## SUPPLIED RECORDS
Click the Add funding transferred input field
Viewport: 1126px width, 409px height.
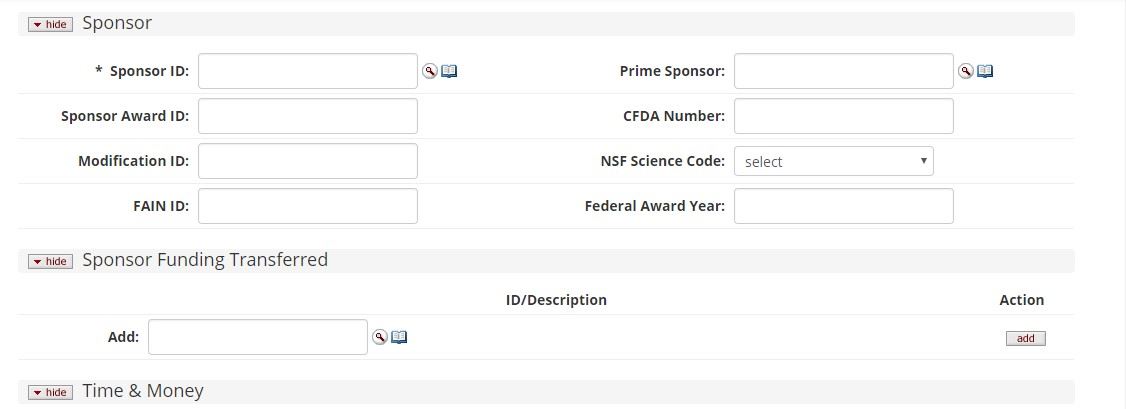(258, 337)
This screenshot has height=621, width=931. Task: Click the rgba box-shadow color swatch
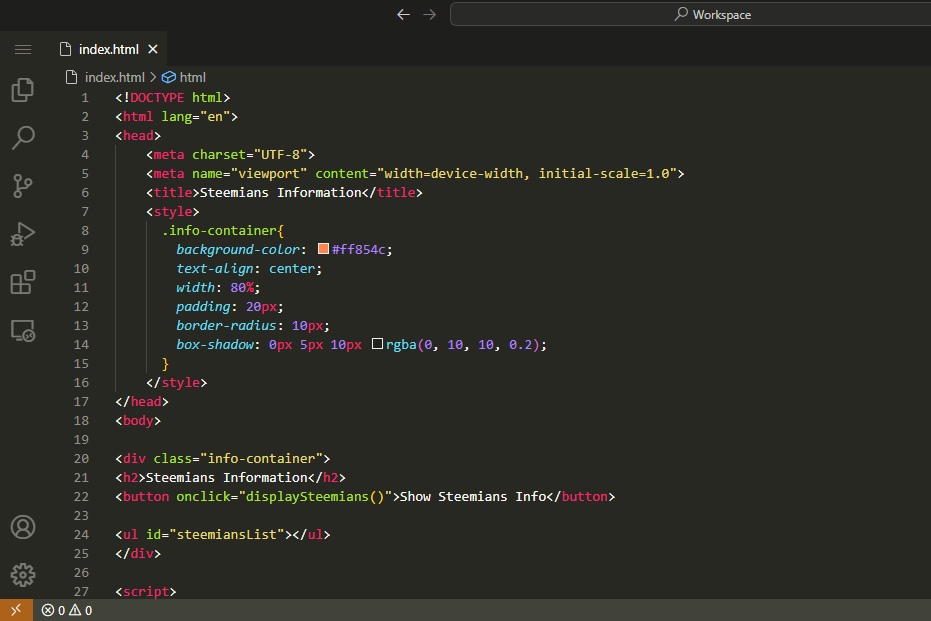378,344
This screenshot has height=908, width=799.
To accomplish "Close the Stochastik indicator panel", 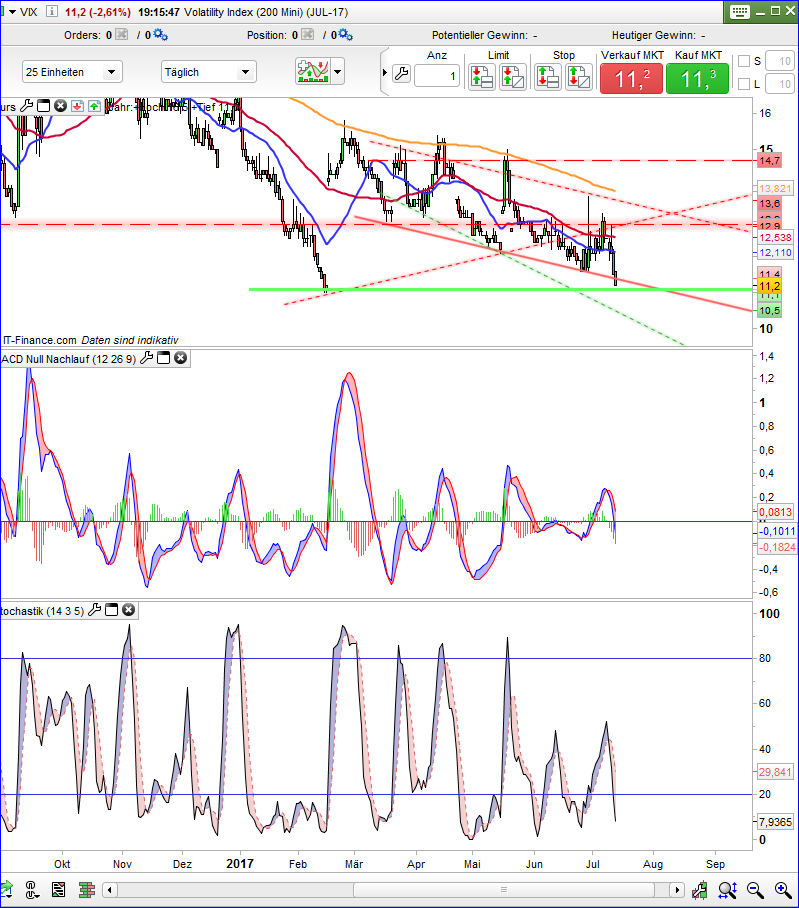I will (129, 609).
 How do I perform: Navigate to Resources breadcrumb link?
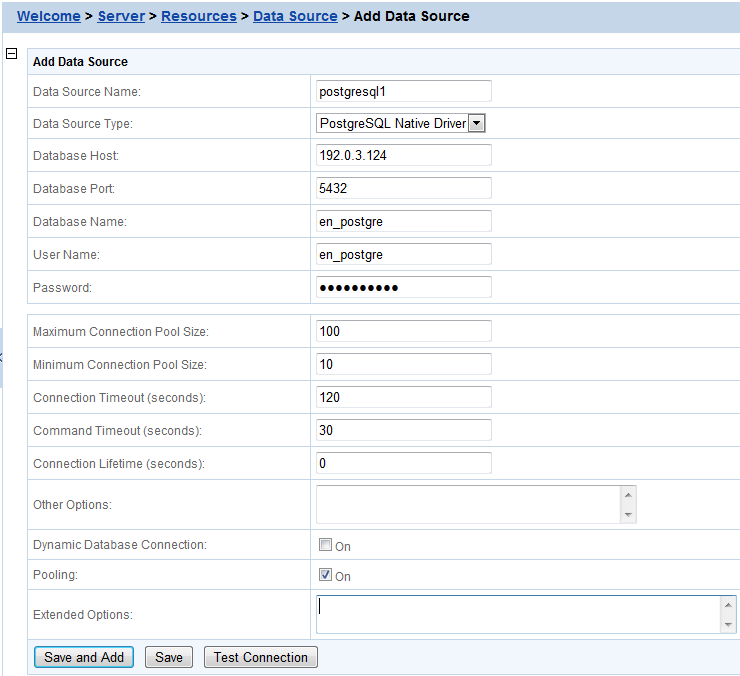(x=198, y=16)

## GIVEN PROBLEM
Pull out every line of the listing above that contains the word "screenshot".

## SOLUTION
This screenshot has height=621, width=931. Task: Click the rgba box-shadow color swatch
This screenshot has height=908, width=799.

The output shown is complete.